Um 'sextou' com tela preta para milhões de brasileiros

A promessa de um final de semana tranquilo começou com uma péssima notícia para milhões de clientes do Bradesco. Na manhã desta sexta-feira, 12 de dezembro de 2025, o diálogo digital entre o banco e seus usuários foi abruptamente interrompido. Os aplicativos do Bradesco e do seu braço digital, o Next, apresentaram uma instabilidade generalizada, transformando a rotina de pagamentos e consultas em um verdadeiro teste de paciência. O principal serviço afetado foi o Pix, ferramenta essencial para o dia a dia do brasileiro, deixando muitos na mão em situações cotidianas, como abastecer o carro ou pagar uma conta no café.

Desde as primeiras horas da manhã, por volta das 6h, as queixas começaram a se multiplicar. A mensagem padrão exibida nos aplicativos, “Desculpe, não é possível acessar o app agora, mas já estamos trabalhando para resolver”, soou mais como um paliativo do que uma solução. O aviso ainda incluía uma recomendação curiosa: “Ah, não desinstale o app, porque você pode perder a chave de segurança”, um detalhe que apenas aumentou a apreensão dos usuários sobre a estabilidade de seus dados.

O Diagnóstico do Apagão em Números

A dimensão do problema foi rapidamente mapeada por plataformas de monitoramento. Segundo o site Downdetector, um termômetro confiável para a saúde de serviços digitais, mais de 2.200 notificações de erro foram registradas por clientes do Bradesco apenas entre 6h e 12h. Os dados revelam que a falha foi sistêmica, afetando diferentes pontos de contato do ecossistema do banco:

  • 61% dos registros apontavam para problemas no aplicativo para pessoas físicas.
  • 26% estavam relacionados ao aplicativo para pessoas jurídicas, impactando empresas.
  • 13% se referiam a falhas no acesso via internet banking.

Essa quebra na comunicação digital de um banco que, segundo seus próprios dados, realiza 98% de suas transações por meios virtuais, levanta questionamentos importantes. Se quase todas as operações dependem dessa ponte digital, qual a robustez da sua estrutura para garantir que ela permaneça de pé, especialmente em momentos de pico?

A Orquestra Desafinada: Reclamações em Série

As redes sociais, como de costume, se tornaram o grande palco para a frustração coletiva. “Aquele constrangimento causado pelo @Bradesco logo pela manhã.
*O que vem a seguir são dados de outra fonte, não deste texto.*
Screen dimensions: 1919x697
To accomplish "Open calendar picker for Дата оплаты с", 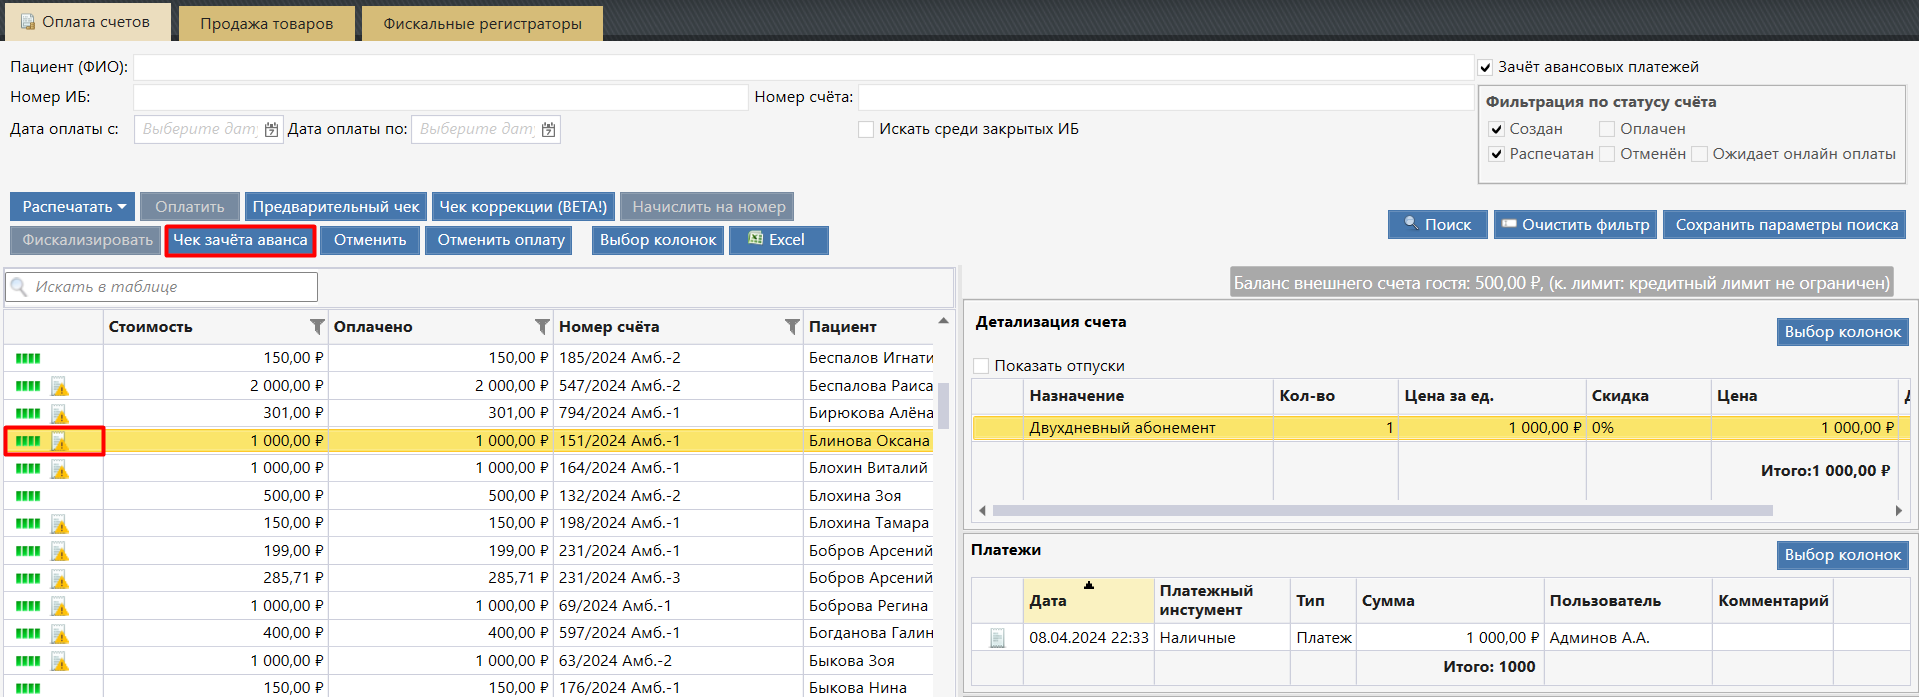I will click(271, 130).
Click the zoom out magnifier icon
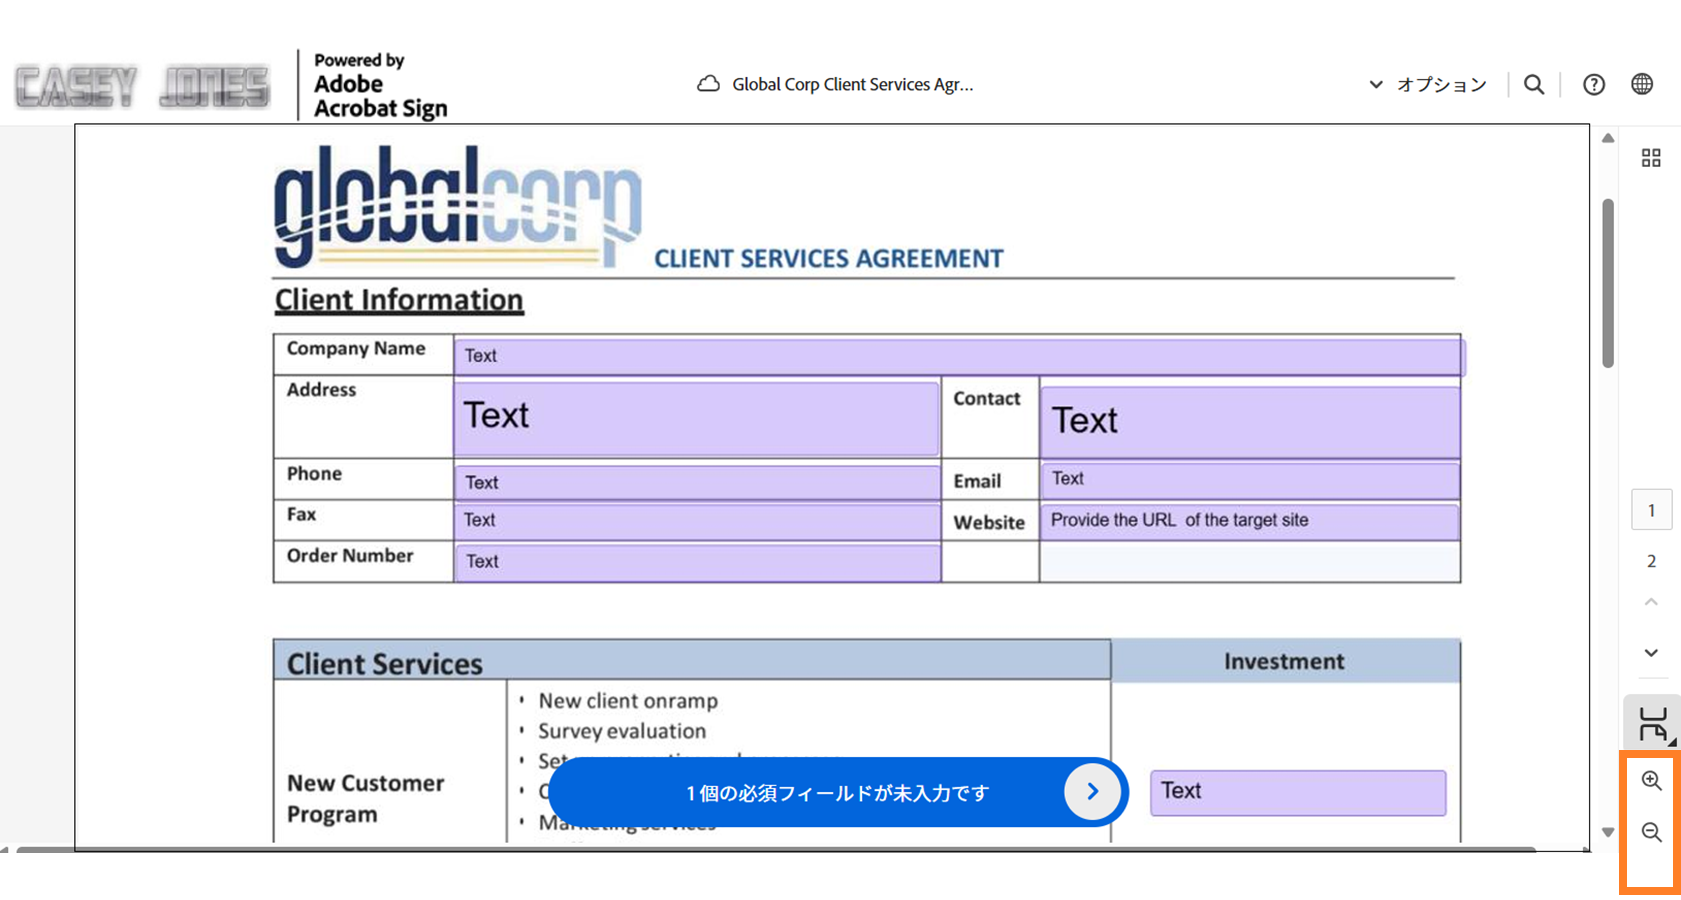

Posto de gasolina só aceita dinheiro ou Pix. Abasteci. E agora? Deixo o carro no posto de garantia pq esse banco não consegue deixar seu sistema funcionando em plena sexta?”, desabafou uma usuária no X. O relato evidencia como a falha em um serviço digital transcende a tela do celular e gera consequências no mundo real.

O problema não se limitou à marca principal. De acordo com o portal Techtudo, o Next também apresentou instabilidades severas desde as 6h da manhã, com clientes apontando falhas em saques, operações via Pix e até na visualização do saldo. A interconexão dos sistemas do grupo fez com que a falha se alastrasse, mostrando que, no ecossistema Bradesco, quando um tropeça, o outro também sente o impacto.

Um Filme Repetido (e Sem Final Feliz)

Para os clientes mais atentos, a sensação é de déjà vu. Conforme apurado pelo g1, o Bradesco já havia enfrentado um episódio semelhante no dia 28 de novembro, em um período de altíssimo volume financeiro, marcado pelo pagamento do 13º salário e pela Black Friday. Naquela ocasião, mais de mil queixas foram registradas por clientes que também não conseguiam acessar os serviços.

A reincidência das falhas, especialmente às sextas-feiras, como relatado por outro usuário – “Terceira sexta seguida que o @Bradesco fica instável” – desgasta a confiança, um ativo fundamental no setor bancário. A questão que fica é: se o banco conhece os pontos de estrangulamento de seu sistema, por que as falhas continuam a se repetir nos mesmos momentos críticos? A interoperabilidade entre a demanda dos clientes e a capacidade de resposta da infraestrutura parece estar em curto-circuito.

Até o momento da publicação desta notícia, e conforme informado pelo Baguete, o Bradesco não havia se manifestado oficialmente sobre as causas da instabilidade. Com mais de 109,1 milhões de clientes, a falta de uma comunicação transparente e eficaz apenas agrava o cenário. Em um ecossistema financeiro cada vez mais competitivo e populado por fintechs ágeis, a pergunta que ecoa é: até quando a paciência do cliente servirá como principal sistema de contingência?